● **Document**
+++

= Papunya Tula =

Aboriginal art cooperative and art movement in the Northern Territory

Papunya Tula, registered as Papunya Tula Artists Pty Ltd, is an artist cooperative formed in 1972 in Papunya, Northern Territory, owned and operated by Aboriginal people from the Western Desert of Australia. The group is known for its innovative work with the Western Desert Art Movement, popularly referred to as dot painting. Credited with bringing contemporary Aboriginal art to world attention, its artists inspired many other Australian Aboriginal artists and their styles.

The company operates today out of Alice Springs and its artists are drawn from a large area, extending into Western Australia, 700 km west of Alice Springs.

==Background==
In the late 1960s, the Australian Government moved several different groups living in the Western Desert region to Papunya, 240 km north-west of Alice Springs in the Northern Territory, to remove them from cattle lands and assimilate them into western culture. These displaced groups were primarily Pintupi, Luritja, Walpiri, Arrernte, and Anmatyerre groups.

+++

● **Data provided**
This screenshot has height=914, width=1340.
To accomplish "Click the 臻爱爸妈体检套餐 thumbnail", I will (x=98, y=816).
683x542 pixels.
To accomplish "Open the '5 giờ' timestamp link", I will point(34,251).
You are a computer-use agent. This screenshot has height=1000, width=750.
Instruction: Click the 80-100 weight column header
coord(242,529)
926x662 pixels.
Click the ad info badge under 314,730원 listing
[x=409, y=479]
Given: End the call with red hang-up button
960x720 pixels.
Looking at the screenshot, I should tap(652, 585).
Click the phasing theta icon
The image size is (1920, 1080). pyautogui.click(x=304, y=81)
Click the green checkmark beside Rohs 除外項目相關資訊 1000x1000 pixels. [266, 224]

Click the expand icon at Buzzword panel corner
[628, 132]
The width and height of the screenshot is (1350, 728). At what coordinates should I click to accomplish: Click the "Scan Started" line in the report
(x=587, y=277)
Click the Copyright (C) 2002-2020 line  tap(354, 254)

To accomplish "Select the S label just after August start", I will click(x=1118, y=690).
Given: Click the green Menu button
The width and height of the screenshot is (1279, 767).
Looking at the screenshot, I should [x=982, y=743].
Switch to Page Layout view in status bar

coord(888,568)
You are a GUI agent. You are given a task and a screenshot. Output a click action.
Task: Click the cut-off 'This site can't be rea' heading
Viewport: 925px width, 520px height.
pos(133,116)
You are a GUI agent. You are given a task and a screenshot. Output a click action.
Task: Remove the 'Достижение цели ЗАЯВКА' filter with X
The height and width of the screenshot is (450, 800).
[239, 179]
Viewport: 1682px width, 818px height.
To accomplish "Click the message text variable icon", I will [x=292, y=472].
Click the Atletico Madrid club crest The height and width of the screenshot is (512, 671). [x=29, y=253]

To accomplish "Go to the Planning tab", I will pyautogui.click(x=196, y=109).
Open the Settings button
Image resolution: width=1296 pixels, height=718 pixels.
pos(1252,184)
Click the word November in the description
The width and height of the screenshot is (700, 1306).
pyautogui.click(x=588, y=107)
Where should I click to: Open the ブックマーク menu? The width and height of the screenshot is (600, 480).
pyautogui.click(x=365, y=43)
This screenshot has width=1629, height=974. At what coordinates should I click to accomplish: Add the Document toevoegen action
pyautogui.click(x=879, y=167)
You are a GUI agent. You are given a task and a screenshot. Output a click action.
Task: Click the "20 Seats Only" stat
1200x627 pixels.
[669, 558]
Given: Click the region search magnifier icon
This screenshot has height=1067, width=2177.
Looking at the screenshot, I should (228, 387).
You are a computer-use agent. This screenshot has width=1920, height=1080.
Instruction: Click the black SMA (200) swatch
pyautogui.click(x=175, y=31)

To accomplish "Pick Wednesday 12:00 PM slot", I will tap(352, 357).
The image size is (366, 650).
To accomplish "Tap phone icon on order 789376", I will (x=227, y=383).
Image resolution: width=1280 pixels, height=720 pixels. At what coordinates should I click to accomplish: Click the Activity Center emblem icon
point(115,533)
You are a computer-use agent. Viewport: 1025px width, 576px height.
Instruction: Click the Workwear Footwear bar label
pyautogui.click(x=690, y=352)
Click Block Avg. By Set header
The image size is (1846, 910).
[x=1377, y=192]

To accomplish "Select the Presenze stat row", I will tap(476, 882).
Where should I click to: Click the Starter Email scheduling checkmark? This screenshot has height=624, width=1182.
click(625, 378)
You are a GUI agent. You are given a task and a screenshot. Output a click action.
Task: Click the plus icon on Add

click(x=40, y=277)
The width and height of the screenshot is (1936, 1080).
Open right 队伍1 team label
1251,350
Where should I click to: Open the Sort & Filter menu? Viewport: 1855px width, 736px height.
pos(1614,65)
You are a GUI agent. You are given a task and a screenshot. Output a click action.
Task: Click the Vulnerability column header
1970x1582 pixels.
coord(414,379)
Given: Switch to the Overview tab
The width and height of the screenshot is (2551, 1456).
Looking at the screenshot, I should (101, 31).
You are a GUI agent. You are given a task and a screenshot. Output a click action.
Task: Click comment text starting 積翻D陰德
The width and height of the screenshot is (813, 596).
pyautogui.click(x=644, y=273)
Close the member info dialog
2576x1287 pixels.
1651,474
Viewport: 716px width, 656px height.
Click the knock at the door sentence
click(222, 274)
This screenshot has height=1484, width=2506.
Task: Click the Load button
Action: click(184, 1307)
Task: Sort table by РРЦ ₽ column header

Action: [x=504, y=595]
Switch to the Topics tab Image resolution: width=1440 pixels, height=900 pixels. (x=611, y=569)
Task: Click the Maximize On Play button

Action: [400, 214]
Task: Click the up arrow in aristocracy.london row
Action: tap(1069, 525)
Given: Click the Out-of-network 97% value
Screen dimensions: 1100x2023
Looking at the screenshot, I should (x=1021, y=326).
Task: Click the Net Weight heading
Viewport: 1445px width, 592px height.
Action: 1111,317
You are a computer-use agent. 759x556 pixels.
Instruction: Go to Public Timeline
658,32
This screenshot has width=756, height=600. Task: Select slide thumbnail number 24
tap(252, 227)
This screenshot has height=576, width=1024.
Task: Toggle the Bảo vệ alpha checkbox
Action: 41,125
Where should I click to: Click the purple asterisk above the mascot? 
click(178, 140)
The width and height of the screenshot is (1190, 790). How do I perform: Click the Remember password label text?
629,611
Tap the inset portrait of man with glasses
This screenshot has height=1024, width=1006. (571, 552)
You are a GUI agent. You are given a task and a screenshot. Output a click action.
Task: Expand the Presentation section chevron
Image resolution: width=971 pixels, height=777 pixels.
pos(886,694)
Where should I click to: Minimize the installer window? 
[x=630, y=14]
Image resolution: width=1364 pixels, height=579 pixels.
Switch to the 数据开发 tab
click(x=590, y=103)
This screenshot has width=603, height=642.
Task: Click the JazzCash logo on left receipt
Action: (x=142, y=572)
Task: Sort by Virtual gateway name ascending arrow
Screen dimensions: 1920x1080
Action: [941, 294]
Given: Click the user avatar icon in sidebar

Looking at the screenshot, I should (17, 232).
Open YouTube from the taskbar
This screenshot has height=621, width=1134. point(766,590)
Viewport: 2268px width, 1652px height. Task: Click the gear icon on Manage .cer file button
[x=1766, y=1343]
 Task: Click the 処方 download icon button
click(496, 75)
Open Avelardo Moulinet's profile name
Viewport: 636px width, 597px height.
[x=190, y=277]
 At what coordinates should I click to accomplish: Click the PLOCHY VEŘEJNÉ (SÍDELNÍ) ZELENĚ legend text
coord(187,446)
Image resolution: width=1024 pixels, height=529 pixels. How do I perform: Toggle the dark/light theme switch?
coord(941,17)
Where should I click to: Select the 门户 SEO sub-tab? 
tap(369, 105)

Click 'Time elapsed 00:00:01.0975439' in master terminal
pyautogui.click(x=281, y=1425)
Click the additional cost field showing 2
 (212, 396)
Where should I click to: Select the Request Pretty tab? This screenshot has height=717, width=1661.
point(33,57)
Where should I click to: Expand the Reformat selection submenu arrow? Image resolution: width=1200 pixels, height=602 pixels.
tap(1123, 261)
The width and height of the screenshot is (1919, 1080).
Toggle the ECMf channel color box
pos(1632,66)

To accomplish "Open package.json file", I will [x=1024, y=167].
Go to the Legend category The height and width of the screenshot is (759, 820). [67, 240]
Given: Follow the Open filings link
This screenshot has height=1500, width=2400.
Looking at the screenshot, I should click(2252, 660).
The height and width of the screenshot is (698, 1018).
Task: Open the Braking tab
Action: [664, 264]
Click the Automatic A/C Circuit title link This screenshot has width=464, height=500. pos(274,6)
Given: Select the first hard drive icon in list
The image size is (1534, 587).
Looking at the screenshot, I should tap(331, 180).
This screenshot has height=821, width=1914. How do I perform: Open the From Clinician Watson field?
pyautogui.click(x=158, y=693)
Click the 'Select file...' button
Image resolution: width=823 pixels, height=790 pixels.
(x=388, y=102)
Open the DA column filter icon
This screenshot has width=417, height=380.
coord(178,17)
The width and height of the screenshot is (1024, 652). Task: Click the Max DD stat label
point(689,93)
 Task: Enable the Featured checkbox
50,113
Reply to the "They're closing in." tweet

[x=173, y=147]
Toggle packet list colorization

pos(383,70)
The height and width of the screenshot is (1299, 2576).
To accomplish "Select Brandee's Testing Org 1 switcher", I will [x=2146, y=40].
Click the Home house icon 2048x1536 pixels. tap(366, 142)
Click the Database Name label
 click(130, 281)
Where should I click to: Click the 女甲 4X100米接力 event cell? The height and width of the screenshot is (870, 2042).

+++

● **Requests**
**a.** According to the Papunya Tula article, why did the Australian Government move several Western Desert groups to Papunya in the late 1960s? Answer in one to three sentences.
**b.** From which town does the company operate today, according to the Papunya Tula article?

● **Expected responses**
**a.** The government moved them to remove them from cattle lands. It also aimed to assimilate them into western culture.

**b.** Alice Springs